光と花の少女 | ナノ
第1章 出会い編

01. シンドリア王国にて


第1章 ▽
シンドバッド+八人将登場!
ラナン、早々に魔法を使いまくります。(オリジナルキャラクターあり)

 
南海に面する国、シンドリア王国。周りに比べると小さいながらもそれなりに力を持ち、明るく賑やかに栄えている国だ。

そんな国の人気が少ない海岸では、ここには似つかわない切羽詰まった声が響いていた。

「“かまいたち(アルナージ・アン・アリシファ)”…!!」

声の主が叫ぶと風が かまいたち となり、海に現れた竜(ドラゴン)のような顔の巨大魚へと向かう。しかし巨大魚は口から水を吐き出し、攻撃をやり過ごした。

「っ…。“竜巻(テニー・アリシファ)”…!」

声の主の少女は巨大魚の周りに竜巻を起こす。前後左右を囲み、竜巻は全部で5個だ。
しかし巨大魚はその場で高速回転をし水の壁を作る。それは自身を囲んでおり、言わずとも竜巻を防いでいた。
少女が様子を窺いつつ次はどうするか考えていると、突如少女側の水壁に大きな穴が開き、そこから勢いよく水が噴射して少女に向かっていった。

「ブッ」

まともに受けた少女は水圧に押され、バランスを崩したまま杖を手に海へと落下する。
バシャン、と辺りには一際大きな音が響いた。

つけ込むように巨大魚は特有の速さで少女の元に突っ込む。
少女は水中で突進してくる相手に驚き恐れを抱くものの、何もしなければ鋭い口先で刺されるのは明白だった。
慌てて水中で風を起こして距離をとり、そこから酸素を求めて顔を出す。

「っは。っ…ふぅ…。“風の道(リアッシ・アルタリーク)”!」

息を吸ってすぐに呪文を叫ぶ。それは海に向けてであり、巨大魚にではなかった。
再び水面に出ていた巨大魚は周りに水壁を作りながら寄ってくる。口を大きく開け、今度は至近距離で水を噴出するようだった。

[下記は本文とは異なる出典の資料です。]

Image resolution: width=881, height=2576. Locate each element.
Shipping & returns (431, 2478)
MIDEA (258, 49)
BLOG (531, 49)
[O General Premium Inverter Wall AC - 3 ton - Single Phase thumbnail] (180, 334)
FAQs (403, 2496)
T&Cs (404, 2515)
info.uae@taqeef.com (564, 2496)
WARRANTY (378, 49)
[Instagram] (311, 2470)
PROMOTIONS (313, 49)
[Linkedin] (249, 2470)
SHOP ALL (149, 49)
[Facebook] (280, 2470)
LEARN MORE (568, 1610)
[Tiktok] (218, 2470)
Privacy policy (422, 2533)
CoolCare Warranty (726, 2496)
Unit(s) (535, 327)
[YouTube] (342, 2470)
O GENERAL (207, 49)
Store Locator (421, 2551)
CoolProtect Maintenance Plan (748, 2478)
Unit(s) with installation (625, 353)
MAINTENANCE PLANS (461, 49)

それを見た少女は顔を険しくする。顔が青いのは巨大魚のせいだけではなかった。

「……っ。」

バシャバシャと犬かきのように浮かびながらタイミングを図る。

「フッ!」

気合いの声と共に手にしていた杖を上へ伸ばす。

「グワァ…!!」

下から現れた太い風に貫かれた巨大魚は叫び声を上げて真っ二つに裂けた。辺りには肉片が飛び散り、ドボンと音を立てて海へかえっていく。

それを見つめた後、あと一歩遅かったら巨大魚の攻撃を受けるところだった少女は、そのまま沈みたい気持ちになったのを無理に保って最後の力を振り絞った。

「“空飛ぶ杖(テイラン・キャーサ)”…!」

杖に乗る気力もなく握る右手にだけ集中し、パッと目についた森へ杖を向けると目を閉じる。

加減もできずそのまますごい勢いで彼女は近くの森に突っ込んだ。